- WHAT THIS TASK INVOLVES
Each line in the entries that has the word "agent" has to be copied.

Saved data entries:
⁂

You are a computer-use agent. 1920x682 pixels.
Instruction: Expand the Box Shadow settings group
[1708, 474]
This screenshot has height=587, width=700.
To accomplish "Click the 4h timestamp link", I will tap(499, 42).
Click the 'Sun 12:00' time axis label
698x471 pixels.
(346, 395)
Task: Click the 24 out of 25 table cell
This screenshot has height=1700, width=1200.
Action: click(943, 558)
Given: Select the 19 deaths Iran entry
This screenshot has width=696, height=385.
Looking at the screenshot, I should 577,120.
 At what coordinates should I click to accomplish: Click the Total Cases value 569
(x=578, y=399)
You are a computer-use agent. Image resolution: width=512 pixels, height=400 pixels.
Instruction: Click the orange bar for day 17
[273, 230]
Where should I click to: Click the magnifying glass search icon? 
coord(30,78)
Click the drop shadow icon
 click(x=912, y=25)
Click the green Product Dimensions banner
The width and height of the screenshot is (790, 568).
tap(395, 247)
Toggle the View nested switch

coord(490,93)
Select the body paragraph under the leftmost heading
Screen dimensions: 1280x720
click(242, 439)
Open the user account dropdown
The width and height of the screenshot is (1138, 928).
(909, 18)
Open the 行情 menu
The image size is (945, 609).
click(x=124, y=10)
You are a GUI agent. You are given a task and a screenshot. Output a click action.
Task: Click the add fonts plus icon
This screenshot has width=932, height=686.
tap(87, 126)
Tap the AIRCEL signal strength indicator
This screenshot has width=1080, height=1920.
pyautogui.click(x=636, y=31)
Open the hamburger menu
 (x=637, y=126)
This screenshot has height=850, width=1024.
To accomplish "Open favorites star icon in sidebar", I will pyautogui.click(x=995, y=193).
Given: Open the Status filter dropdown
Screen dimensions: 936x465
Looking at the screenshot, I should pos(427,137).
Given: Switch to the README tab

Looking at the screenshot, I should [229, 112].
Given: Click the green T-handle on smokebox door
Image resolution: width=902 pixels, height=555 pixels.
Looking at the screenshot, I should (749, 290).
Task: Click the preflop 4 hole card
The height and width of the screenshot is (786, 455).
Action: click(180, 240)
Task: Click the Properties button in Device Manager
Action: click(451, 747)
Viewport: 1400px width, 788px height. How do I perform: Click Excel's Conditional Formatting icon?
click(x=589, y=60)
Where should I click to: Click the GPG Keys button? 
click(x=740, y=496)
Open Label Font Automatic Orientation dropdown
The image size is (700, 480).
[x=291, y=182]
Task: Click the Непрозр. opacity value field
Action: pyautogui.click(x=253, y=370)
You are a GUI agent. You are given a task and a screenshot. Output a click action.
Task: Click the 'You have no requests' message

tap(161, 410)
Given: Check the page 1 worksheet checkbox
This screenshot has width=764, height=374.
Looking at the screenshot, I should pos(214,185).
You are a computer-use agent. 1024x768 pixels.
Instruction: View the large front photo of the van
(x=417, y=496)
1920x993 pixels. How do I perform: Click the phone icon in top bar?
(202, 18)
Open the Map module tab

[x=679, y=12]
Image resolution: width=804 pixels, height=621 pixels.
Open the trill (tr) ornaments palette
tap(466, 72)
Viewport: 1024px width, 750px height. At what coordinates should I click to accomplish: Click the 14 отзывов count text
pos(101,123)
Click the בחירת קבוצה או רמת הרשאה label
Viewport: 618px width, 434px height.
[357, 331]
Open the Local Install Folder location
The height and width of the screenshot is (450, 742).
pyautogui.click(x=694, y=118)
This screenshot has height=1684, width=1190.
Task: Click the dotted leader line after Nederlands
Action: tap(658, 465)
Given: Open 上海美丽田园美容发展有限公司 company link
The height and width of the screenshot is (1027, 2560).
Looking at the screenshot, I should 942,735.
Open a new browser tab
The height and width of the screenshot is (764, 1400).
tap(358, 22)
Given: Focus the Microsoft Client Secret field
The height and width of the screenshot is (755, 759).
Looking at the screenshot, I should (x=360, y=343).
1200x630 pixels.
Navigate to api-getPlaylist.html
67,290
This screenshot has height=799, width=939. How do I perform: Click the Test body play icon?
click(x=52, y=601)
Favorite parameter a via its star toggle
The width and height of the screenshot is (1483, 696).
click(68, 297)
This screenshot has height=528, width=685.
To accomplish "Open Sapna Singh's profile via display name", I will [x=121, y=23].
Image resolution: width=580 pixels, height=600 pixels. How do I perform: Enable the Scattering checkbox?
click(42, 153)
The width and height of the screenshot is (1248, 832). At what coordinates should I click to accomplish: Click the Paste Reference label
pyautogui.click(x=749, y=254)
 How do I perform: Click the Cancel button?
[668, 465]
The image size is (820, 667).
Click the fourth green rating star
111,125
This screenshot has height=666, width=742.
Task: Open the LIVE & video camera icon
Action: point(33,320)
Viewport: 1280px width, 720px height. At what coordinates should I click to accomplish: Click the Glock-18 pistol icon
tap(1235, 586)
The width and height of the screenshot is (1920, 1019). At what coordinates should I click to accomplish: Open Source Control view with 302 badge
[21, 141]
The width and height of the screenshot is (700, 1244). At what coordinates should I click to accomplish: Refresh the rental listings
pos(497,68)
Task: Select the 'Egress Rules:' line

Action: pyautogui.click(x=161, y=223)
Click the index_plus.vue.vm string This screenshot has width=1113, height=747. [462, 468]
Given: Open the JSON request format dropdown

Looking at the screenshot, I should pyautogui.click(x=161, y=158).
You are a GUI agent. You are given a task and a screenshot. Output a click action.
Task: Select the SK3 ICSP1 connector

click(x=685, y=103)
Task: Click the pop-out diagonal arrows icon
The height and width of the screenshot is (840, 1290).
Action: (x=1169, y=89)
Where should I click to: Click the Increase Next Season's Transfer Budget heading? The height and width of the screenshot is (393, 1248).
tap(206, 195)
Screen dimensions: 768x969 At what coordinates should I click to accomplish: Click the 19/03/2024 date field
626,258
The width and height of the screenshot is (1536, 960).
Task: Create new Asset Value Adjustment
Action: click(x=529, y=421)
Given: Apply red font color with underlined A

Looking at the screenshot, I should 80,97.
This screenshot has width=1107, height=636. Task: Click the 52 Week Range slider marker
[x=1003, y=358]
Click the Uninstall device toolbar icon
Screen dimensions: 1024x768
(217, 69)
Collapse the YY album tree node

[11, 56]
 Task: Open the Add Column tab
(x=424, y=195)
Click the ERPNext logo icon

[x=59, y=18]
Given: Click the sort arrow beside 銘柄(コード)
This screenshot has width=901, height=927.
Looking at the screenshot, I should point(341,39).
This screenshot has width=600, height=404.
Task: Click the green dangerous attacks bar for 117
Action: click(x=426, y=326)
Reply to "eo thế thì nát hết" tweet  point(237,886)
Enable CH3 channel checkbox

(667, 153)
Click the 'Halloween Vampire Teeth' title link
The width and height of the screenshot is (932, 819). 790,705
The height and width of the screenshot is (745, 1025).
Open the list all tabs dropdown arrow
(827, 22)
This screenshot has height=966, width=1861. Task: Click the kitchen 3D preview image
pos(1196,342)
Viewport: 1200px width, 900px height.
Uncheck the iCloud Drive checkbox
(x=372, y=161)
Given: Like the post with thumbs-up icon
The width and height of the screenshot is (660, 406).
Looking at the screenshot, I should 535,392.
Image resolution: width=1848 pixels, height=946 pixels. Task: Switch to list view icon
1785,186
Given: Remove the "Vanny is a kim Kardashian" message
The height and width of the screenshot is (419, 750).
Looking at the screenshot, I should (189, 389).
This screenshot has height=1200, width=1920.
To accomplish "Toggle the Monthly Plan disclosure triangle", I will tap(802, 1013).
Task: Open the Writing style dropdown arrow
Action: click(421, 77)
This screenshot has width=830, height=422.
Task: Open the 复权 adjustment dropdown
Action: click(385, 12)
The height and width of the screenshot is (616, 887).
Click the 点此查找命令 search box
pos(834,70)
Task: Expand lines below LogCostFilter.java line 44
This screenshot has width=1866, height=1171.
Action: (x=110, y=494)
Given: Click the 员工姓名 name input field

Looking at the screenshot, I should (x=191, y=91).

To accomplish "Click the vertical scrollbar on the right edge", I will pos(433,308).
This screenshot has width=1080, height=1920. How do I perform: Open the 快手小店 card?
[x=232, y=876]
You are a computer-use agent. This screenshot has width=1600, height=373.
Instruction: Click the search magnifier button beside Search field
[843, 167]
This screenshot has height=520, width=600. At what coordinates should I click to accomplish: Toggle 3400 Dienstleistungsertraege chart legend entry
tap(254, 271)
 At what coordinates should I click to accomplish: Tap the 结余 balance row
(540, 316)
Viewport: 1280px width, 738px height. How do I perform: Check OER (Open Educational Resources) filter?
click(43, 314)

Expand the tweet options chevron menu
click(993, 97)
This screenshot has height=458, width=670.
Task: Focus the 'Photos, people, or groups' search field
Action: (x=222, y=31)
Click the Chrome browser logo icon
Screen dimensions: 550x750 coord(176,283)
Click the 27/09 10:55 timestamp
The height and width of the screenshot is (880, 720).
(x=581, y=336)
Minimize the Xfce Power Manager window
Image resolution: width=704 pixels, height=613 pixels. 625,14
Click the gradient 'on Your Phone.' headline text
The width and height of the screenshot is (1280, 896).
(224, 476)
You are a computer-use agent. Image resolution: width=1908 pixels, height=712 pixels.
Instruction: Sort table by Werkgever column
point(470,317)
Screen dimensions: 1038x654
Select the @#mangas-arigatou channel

⁂

- ANSWER SPACE
You are a computer-use agent. 1920x682 pixels.
You are a computer-use agent. Image resolution: width=512 pixels, height=400 pixels.
You are a GUI agent. You are given a task and a screenshot. Output a click action.
You are a GUI agent. You are given a task and a screenshot. Output a click action.
You are a computer-use agent. 1024x768 pixels.
You are a GUI agent. You are given a task and a screenshot. Output a click action.
You are a computer-use agent. This screenshot has width=1600, height=373.
You are a computer-use agent. Image resolution: width=1908 pixels, height=712 pixels.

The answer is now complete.